_Your assignment_
Your reply should be an exact copy of the lines from the one that holds "Click the Robert Braddick display name" to the end of the data below.
-------- Information supplied --------
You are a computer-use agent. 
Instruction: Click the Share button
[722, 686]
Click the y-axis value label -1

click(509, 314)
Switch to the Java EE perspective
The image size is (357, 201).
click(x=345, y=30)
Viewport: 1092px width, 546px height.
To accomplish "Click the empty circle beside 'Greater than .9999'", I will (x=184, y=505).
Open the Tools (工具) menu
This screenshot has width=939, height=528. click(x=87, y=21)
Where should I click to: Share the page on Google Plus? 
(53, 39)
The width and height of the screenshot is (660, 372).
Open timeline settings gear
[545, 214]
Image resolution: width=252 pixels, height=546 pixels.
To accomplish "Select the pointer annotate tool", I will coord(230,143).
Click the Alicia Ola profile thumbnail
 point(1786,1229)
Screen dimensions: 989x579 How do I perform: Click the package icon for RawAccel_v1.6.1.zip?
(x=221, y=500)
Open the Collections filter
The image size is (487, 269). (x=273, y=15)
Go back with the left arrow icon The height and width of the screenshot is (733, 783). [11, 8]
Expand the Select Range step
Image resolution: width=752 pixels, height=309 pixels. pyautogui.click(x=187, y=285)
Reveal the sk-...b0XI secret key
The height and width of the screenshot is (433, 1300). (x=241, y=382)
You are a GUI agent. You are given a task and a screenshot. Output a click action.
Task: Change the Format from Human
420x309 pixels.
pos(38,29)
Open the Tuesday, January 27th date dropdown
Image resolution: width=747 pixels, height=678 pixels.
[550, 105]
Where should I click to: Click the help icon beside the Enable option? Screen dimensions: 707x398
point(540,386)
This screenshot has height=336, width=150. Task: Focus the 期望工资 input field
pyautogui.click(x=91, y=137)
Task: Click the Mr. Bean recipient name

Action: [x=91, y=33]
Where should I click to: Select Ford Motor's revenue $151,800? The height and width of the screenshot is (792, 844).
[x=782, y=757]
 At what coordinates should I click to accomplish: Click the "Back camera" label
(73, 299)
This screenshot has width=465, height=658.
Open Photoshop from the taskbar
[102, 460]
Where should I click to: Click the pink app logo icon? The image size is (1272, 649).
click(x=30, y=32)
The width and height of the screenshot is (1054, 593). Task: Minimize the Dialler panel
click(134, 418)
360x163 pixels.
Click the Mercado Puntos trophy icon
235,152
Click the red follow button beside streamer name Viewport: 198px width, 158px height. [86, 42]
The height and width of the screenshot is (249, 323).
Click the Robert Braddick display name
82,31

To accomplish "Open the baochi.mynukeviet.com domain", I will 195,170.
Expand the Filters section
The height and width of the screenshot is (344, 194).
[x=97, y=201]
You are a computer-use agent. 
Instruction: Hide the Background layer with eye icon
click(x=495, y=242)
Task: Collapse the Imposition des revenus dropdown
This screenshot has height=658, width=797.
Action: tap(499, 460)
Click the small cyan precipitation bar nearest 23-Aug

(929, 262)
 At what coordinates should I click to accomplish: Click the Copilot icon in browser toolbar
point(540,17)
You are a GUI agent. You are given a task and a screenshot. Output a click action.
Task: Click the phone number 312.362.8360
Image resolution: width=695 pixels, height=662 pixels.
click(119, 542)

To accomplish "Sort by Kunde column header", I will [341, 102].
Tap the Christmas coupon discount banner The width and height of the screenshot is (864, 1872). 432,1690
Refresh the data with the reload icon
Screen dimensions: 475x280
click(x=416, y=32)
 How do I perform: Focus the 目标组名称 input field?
--------
_Exercise answer_
Click the Robert Braddick display name
82,31

To accomplish "Open the baochi.mynukeviet.com domain", I will 195,170.
Expand the Filters section
The height and width of the screenshot is (344, 194).
[x=97, y=201]
You are a computer-use agent. 
Instruction: Hide the Background layer with eye icon
click(x=495, y=242)
Task: Collapse the Imposition des revenus dropdown
This screenshot has height=658, width=797.
Action: tap(499, 460)
Click the small cyan precipitation bar nearest 23-Aug

(929, 262)
 At what coordinates should I click to accomplish: Click the Copilot icon in browser toolbar
point(540,17)
You are a GUI agent. You are given a task and a screenshot. Output a click action.
Task: Click the phone number 312.362.8360
Image resolution: width=695 pixels, height=662 pixels.
click(119, 542)

To accomplish "Sort by Kunde column header", I will [341, 102].
Tap the Christmas coupon discount banner The width and height of the screenshot is (864, 1872). 432,1690
Refresh the data with the reload icon
Screen dimensions: 475x280
click(x=416, y=32)
 How do I perform: Focus the 目标组名称 input field?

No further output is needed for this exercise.